I colossi digitali hanno fatturati stellari ma assumono poco

“I colossi digitali sono nani. Almeno se si guarda a quanti dipendenti ufficiali hanno in Italia”. A scriverlo è Repubblica anticipando i dati del rapporto Inapp, l’Istituto nazionale per l’analisi delle politiche pubbliche, ex Isfol.

Google e Facebook, per esempio, spiega il quotidiano citando i dati dello studio, hanno un “numero molto piccolo”
di lavoratori: Google 195 e Facebook 22. Però, prosegue, “riescono a toccare fatturati stellari. Sebbene, anche qui e per la parte che compete al nostro Paese, in formato micro grazie alle note triangolazioni fiscali. Facebook ad esempio porta a casa 426.355 euro di ricavi per ciascun lavoratore”.

“I giganti registrano ricavi e valori aggiunti molto importanti, ben più alti della media dei loro settori”, fa notare Repubblica: “commercio al dettaglio, pubblicità, servizi di rete.

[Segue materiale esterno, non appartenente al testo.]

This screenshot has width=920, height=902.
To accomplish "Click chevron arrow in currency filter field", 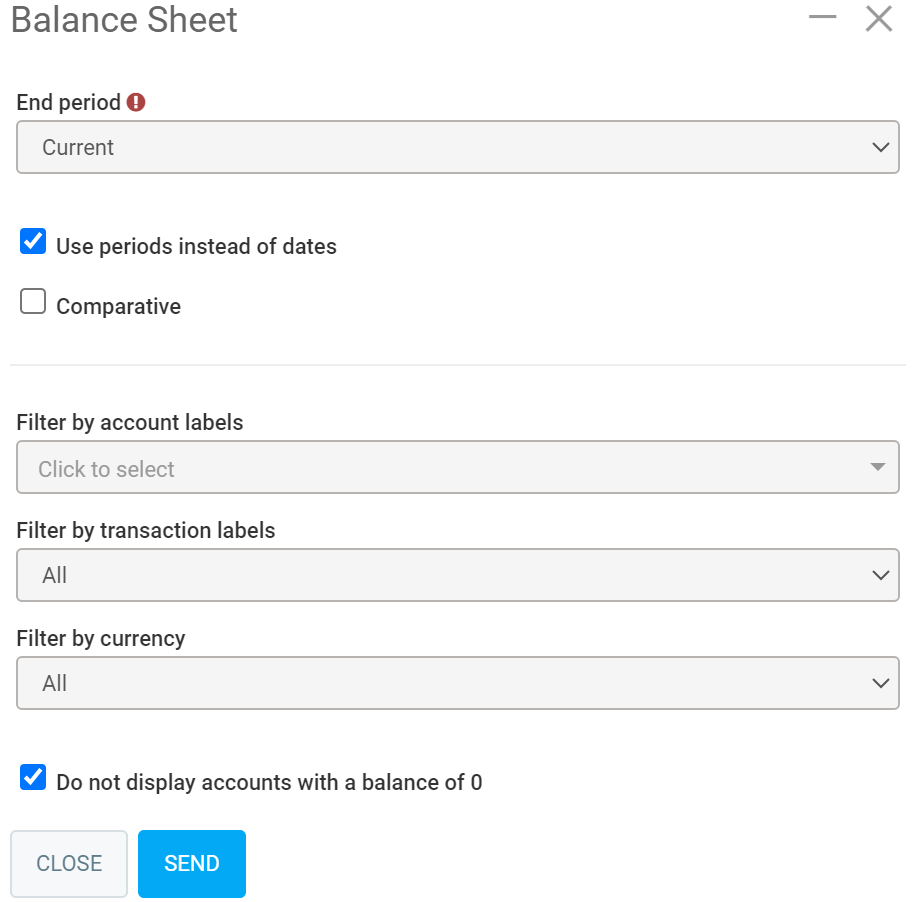I will [x=880, y=683].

Hanno bisogno di pochi manager e tecnici per l’immaterialità delle loro prestazioni. Il fatturato della sola Google ad esempio ha fatto un balzo del 110% tra 2012 e 2016, contro un -30% del mercato della pubblicità.

Secondo il direttore Inapp Stefano Sacchi, “un salario minimo non risolverebbe tutti i nodi meglio definire una base universale di diritti”.